JUST AS the global media community marked the International Day to End Impunity on Nov. 23, twin terrible assaults on freedom of expression hounded Asia this week
In Vietnam, a freelance journalist had been beaten unconscious on Nov. 25 by eight policemen who had arrested and detained him days earlier. He remains in critical condition.
In Thailand, a Bangkok military court, citing political use of Thailand’s lèse-majesté legislation, sentenced the editor of an online news website to nine years in prison.
According to Reporters Without Borders, freelance journalist Truong Minh Duc is still fighting for his life at the Hoan My Hospital in Ho Chin Minh City, where he was taken after being beaten unconscious by policemen in Thu Dau Mot, a town 20 km to the north, on the morning of 2 November.
Reporters Without Borders lamented “the brutality of the attack” on Truong Minh Duc, “who was ambushed by eight policemen and then beaten after trying unsuccessfully to flee into a nearby cafeteria.”
“Witnesses said the police continued to hit him repeatedly with a helmet after he lost consciousness,” it added. A relative said Duc “narrowly escaped death.”
Duc’s wife told foreign media that Duc “recognized some of his attackers as being members of the Binh Doung district police.” He identified one of them as “Colonel Hoa,” an officer who is said to have harassed him in the past. The motive for Duc’s attack is still not clear.
“We are shocked by the brutality with which the police treat their fellow citizens,” said Benjamin Ismaïl, the head of the Reporters Without Borders Asia-Pacific desk. “Such police violence against bloggers and citizen-journalists is common and is becoming more frequent throughout the country. So these are probably not isolated acts but the result of a terror policy instigated by the Communist Party.”
Ismaïl added: “We call on the international community to lose no time in doing whatever is necessary to put pressure on the Vietnamese authorities to end this systematic persecution of those who defend freedom of the media and information.”
Acts of violence and intimidation are common not only against journalists and bloggers but also those who support them, Reporters Without Borders said.
France’s consul-general in Ho Chin Minh City was attacked by police on 5 November when he tried to help Pham Minh Hoang, a blogger who was being harassed by thugs and plainclothesmen.
Vietnam is ranked 174th out of 180 countries in the 2014 Reporters Without Borders press freedom index.
Meanwhile, in Thailand, Reporters Without Borders condemned a Bangkok military court’s political use of Thailand’s lèse-majesté legislation to sentence a journalist critical of the military, Thai E-News editor Somsak Pakdeedech, to nine years in prison on 24 November.
“The court halved the nine-year term because Somsak Pakdeedech, detained since his arrest by soldiers three days after the 22 May military coup, pleaded guilty,” it added.
“The pretext for Somsak’s arrest was an article by an academic that he posted on the site in 2011. He was charged under criminal code article 112 on security offences, which says that any defamatory, insulting or threatening comments about the king, queen, crown prince or regent are punishable by three to 15 years in prison,” it said.

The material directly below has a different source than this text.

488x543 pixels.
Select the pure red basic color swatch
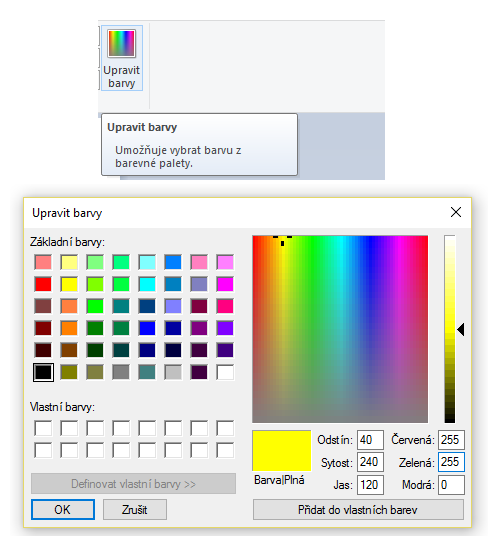43,284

The offending article was written by Giles Ji Ungpakorn, a political science professor at Bangkok’s Chulalongkorn University, who was forced to flee Thailand in February 2011 after being charged with lèse-majesté in connection with his book “A coup for the rich.”
“Somsak had been in the military’s sights before their coup,” said Benjamin Ismaïl, the head of the Reporters Without Borders Asia-Pacific desk. “We firmly condemn this sentence, which was a reprisal for his and his website’s anti-military views, and we demand his immediate release.”
Thai E-News, which aggregates political news from various online sources, has often been censored during periods of political tension. In July 2010, it was one of the so-called “pro-Red Shirt” websites that were blocked at the same time as the official Red Shirt party website, uddthailand.com.
It is currently being blocked again by the information and communications technology ministry but can be accessed from abroad.
Since seizing power on 22 May, the military seem to have been trying to bring online media and social networks under ever-closer control. Kathawut Boonpitak, the host of an online radio show, was sentenced to five years in prison on a lèse-majesté charge on 18 November. Reporters Without Borders condemns his sentences as disproportionate as well.
Thailand is ranked 130th out of 180 countries in the 2014 Reporters Without Borders press freedom index.